On what conditions (constraints) on $x,y$ the following two problems are equivalent?

P1: $\underset{x,y}\max ~\log(1+\frac{x}{y})$

P2: $\underset{x,y}\max ~ x-y$

the domain of the two problems is $x,y>0 , \frac{x}{y}\geq 1$

Answer 1

If $f(x,y)=\log(1+x/y),\ g(x,y)=x-y,$ then the gradient of $f$ is proportional to $(y,-x)$ and the gradient of $g$ is the constant vector field $(1,-1).$ Suppose somehow a restricted domain $D$ is set up for the two problems.
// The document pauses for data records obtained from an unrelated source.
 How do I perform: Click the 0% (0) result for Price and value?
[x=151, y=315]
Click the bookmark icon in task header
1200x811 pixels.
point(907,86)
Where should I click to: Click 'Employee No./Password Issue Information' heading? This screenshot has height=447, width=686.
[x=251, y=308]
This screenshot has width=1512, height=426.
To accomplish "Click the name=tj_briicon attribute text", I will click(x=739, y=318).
Since in the entire plane the only places where the two gradients are proportional are the points of the line $x=y,$ it follows that any max on $D$ which is the same for each of $f,g$ cannot occur at an interior point of $D.$ That is, $D$ must have empty interior, which means it would have to be a peculiar domain in some sense.

There are of course trivial $D$ consisting of single points $D=\{(a,b)\}$ on which at least the point where the maxes of $f,g$ must be the same, and maybe one can rig up such pairs $a,b$ where the function values agree. These trivial cases didn't seem worth looking at.
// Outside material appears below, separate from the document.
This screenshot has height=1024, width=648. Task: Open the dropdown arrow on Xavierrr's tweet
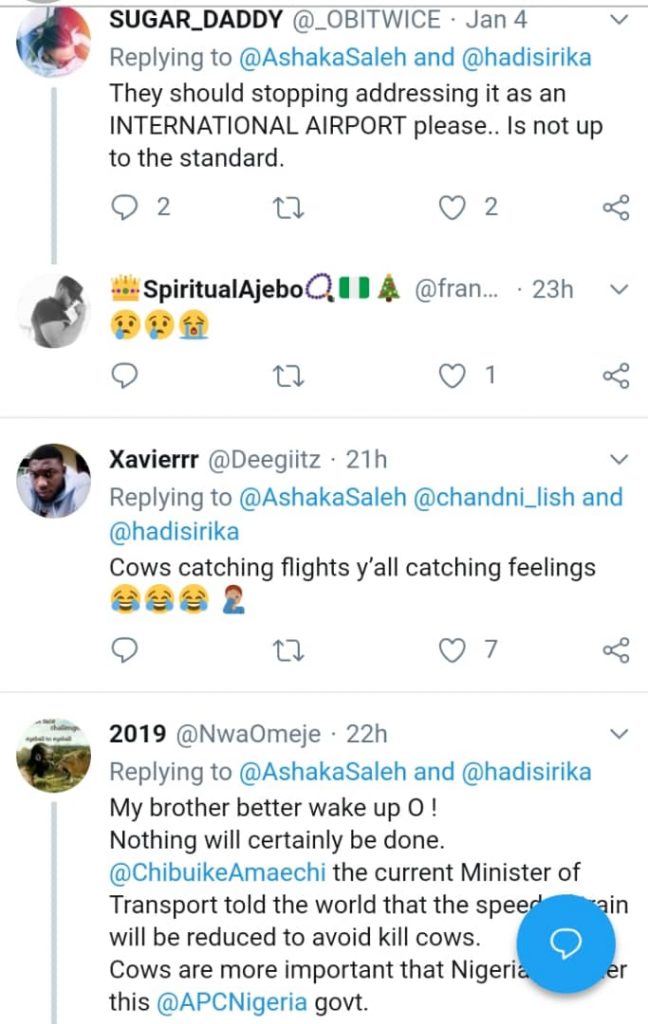(x=619, y=460)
But to me it looks like setting up reasonably defined $D$ for which the two problems either give the same points where maxes occur, and or the same values of the maxes, would be difficult, at least it would be hard to provably show one had found all such domains $D.$

On second thought the above only says something about where a possible common max might occur in $D$ (i.e. not at an interior point), but does not rule out a region having nonempty interior for which both functions restricted to $D$ have the same max. [I had deleted, but below found what I think is a reasonable answer, so will undelete it...]
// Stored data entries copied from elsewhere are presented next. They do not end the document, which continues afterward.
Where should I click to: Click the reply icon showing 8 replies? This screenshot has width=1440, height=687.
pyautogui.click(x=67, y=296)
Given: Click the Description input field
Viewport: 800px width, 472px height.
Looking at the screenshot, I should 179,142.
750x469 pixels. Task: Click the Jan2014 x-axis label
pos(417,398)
Update: Interchange $x,y$ (just because it doesn't matter really) so your initial domain is $x,y>0$ and $y/x\ge1,$ the latter being $y \ge x.$ Now assume $P=(a,b)$ satisfies $0<a<b$ so lies in the initial domain. To make a region $D(a,b)$ for which each of $y-x$ and $y/x$ take on their maxima at the same point $(a,b),$ construct the region bounded by $y=x,$ by $y/x=b/a,$ and by $y-x=b-a.$ This region has one boundary line segment connecting $O=(0,0)$ to the point $P,$ another boundary line which is a ray starting at $P$ and pointing to the right from there with slope $1,$ and finally the boundary line which is the ray starting at $O$ and extending up and to the right at 45 degrees from there.

One cannot include any points other than $P$ on either the segment $OP$ or on the ray from $P$ going up at a 45 degree angle, otherwise one or both of the max problems will have more than one point at which the max is taken on. Other than that restriction (and that $O$ not be included), any subregion of this $D(a,b)$ will have the point $P$ as the location of both the max of $y-x,$ and the max of $y/x,$ [hence the max of $\log(1+y/x).$]

One can make closed subregions for such $D(a,b)$ with linear edges, if desired... these will be finite in extent. Another thing to note is that, given a fixed positive $a,$ there is in fact a particular $b>a$ for which the values $\log(1+b/a)$ and $b-a$ are actually equal as well. For these special points, the two max problems are then *completely$ equivalent [same max, at same point].